Last month, John Brennan, the White House counterterrorism czar, delivered a major speech at Harvard on the administration’s counterterrorism practices at home and abroad, contending that they all are guided by the rule of law. He did not specifically address the issue of the US government targeting an American citizen overseas for assassination. Nor did he mention Anwar al-Awlaki, the American-born cleric who had become associated with Al Qaeda in Yemen and linked to terrorist attacks in the United States—and who was reportedly killed on Friday in a drone strike.
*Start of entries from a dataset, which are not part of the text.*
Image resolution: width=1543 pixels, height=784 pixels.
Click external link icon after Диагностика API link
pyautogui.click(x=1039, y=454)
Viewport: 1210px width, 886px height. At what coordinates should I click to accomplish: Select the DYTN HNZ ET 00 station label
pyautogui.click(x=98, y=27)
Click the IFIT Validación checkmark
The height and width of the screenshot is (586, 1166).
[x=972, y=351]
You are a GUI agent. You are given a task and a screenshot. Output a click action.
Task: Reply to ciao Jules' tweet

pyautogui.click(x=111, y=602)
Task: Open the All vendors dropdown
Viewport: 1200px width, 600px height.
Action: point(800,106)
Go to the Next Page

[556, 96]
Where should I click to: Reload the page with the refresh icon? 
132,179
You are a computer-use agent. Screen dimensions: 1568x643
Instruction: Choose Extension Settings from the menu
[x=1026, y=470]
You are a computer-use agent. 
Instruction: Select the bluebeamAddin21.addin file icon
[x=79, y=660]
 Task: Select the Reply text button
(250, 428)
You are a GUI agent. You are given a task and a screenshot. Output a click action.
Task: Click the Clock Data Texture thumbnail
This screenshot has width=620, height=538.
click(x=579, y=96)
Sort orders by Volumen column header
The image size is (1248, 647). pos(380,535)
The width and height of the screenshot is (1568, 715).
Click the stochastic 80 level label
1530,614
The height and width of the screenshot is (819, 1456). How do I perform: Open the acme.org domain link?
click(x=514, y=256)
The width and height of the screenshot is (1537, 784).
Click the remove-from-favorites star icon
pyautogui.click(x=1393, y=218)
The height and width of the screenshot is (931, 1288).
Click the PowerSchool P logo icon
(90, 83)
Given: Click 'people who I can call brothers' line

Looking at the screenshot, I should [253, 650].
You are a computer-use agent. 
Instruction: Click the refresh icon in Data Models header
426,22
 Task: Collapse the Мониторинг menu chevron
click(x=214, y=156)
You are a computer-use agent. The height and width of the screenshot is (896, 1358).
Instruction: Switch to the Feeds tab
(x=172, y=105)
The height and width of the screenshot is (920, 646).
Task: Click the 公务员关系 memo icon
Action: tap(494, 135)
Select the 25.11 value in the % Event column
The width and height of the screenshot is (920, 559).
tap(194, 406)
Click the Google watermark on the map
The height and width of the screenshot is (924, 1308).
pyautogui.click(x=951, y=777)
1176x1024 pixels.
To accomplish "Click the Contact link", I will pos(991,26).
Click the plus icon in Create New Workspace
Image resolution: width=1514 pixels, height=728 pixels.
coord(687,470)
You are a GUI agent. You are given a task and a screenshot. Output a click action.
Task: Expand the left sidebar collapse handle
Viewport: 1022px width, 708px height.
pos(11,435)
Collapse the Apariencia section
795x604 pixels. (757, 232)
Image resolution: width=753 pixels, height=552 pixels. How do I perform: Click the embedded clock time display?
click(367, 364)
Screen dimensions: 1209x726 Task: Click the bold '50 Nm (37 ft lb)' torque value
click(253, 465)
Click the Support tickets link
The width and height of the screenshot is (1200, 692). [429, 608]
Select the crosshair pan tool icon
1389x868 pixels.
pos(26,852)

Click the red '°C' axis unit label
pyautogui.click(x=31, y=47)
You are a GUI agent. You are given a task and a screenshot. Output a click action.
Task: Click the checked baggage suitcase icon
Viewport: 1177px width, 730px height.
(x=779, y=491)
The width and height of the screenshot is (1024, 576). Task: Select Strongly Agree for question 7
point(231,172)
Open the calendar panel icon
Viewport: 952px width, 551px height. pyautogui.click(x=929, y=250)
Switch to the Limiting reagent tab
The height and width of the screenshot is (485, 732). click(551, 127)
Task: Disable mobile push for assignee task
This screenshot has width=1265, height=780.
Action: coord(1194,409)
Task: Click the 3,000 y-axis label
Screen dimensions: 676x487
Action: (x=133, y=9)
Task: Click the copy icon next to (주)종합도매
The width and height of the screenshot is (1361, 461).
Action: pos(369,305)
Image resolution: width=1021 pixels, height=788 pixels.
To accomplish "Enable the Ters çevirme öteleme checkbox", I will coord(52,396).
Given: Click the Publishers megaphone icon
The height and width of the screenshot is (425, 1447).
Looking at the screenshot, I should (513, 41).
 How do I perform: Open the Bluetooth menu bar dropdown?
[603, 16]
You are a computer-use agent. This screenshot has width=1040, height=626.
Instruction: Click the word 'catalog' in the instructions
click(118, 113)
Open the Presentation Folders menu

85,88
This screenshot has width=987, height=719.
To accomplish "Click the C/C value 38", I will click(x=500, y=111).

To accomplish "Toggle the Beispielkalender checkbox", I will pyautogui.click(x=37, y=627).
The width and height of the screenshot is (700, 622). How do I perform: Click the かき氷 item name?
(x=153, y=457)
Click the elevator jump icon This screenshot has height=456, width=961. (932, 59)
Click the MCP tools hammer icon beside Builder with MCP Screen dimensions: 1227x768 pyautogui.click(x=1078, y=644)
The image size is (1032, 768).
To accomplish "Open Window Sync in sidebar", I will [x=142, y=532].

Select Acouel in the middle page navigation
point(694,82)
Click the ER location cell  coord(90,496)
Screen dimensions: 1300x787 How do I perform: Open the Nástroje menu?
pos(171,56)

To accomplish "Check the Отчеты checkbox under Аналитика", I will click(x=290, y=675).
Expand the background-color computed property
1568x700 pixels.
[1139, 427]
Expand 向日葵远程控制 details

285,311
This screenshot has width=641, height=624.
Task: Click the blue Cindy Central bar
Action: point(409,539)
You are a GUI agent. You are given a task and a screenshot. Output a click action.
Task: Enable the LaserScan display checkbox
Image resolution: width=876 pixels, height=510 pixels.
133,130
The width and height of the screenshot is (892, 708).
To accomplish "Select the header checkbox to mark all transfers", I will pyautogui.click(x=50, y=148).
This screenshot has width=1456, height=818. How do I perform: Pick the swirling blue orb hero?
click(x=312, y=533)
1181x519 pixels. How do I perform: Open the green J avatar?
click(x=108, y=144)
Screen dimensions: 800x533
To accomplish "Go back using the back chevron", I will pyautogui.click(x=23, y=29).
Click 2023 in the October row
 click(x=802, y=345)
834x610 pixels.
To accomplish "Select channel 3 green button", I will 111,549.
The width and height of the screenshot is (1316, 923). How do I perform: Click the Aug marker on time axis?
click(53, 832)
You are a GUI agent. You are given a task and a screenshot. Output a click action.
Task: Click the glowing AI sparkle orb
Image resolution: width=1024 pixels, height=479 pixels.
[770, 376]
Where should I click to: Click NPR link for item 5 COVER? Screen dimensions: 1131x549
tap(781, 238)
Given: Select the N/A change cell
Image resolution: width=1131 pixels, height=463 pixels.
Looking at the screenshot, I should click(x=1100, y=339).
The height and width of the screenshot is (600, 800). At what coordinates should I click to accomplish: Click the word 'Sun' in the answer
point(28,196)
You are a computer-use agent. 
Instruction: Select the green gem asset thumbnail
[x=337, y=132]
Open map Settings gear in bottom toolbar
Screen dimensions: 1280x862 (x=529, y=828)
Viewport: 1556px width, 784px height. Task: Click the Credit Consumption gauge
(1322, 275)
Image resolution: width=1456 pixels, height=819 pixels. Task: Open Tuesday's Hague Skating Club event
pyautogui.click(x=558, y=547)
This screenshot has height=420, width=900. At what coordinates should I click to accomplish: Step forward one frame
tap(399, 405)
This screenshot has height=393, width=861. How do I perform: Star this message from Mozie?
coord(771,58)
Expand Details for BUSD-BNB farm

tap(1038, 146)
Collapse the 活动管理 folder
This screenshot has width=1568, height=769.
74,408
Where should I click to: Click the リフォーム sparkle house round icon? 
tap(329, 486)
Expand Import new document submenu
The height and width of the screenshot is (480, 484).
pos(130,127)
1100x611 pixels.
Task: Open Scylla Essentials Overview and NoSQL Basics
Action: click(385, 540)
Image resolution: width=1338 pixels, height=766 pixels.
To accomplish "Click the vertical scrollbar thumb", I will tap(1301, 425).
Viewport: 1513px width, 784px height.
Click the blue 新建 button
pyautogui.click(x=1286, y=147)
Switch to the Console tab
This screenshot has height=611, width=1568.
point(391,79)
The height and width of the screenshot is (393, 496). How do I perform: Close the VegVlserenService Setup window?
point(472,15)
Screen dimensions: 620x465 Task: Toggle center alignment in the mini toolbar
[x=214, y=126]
But Brennan did defend the Obama administration’s right to launch military assaults in other countries aimed at Al Qaeda and its allies.
He noted, “This Administration’s counterterrorism efforts outside of Afghanistan and Iraq are focused on those individuals who are a threat to the United States, whose removal would cause a significant—even if only temporary—disruption of the plans and capabilities of Al Qaeda and its associated forces.”
Civil libertarians might take exception to this standard. But Brennan noted that the administration did adhere to a standard of “imminence” regarding the threat posed by such targets. He did, however, maintain that a “more flexible understanding of ‘imminence’ may be appropriate when dealing with terrorist groups, in part because threats posed by non-state actors do not present themselves in the ways that evidenced imminence in more traditional conflicts.”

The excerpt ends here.